My heart beat faster; my mouth was dry. Could I really have seen something else? Was it possible that both my colleagues remained asleep in their tents and I was inadvertently pursuing something unidentified? But the height of the form, the manner of the movement … Had one of the rangers arrived early, travelling overnight? Perhaps the forecast had changed and our exit had become more urgent. But then why hadn’t they called out? Why hadn’t they got in contact first? I was confident what I had seen – its size, its speed – didn’t correspond to an animal. But how reliable was a shadow in the beam of a low flashlight, caught in thick foliage and reflected in the pools? Could I be certain it wasn’t something else? The boar, a leopard, even? Was I certain that something really had been there? The reflection of my light on the water, a snapped branch plunging and splashing – it was enough to create the illusion. Even so, there was no pressing reason to continue walking out alone.
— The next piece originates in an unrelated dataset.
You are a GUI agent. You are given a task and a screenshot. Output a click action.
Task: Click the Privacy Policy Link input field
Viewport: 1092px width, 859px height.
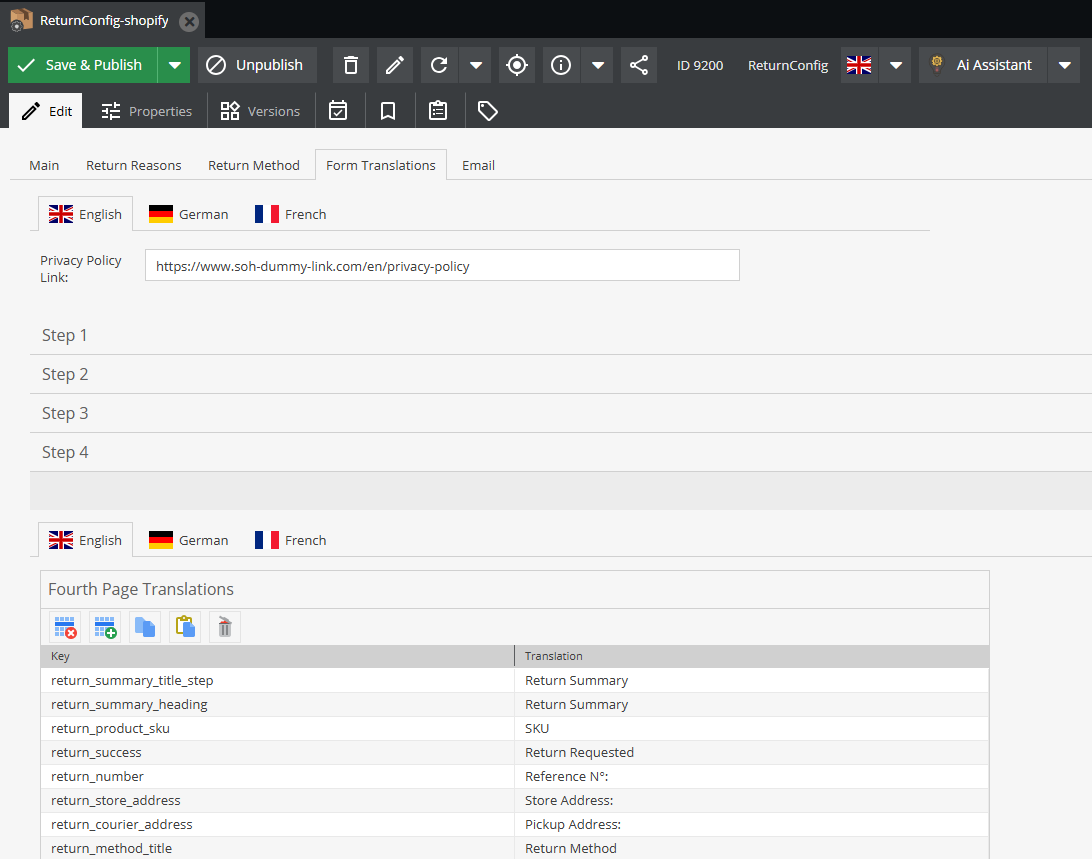(442, 266)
I had just stopped and was in the process of turning when I felt the temperature drop. I heard what sounded like a popping or sucking noise. I flinched, instinctively reeling from it, and moved backwards rapidly, turning around. Silence. The forest seemed devoid of activity, waiting. I lit a circle around me, then switched off the torch. I peered into the black, the dark swaying leaves, the lightly stirring water. I heard it again, that sucking noise, coming from the ground ahead of me. One, two. One, two. The sound – footsteps in the flooded ground – coming louder, closer to me, though I still made out nothing in the darkness. I went to call but my mouth didn’t respond. I felt something heavy, cold and unfamiliar grip my neck – I sprang back again, dropping my light as I collided with someone directly behind me.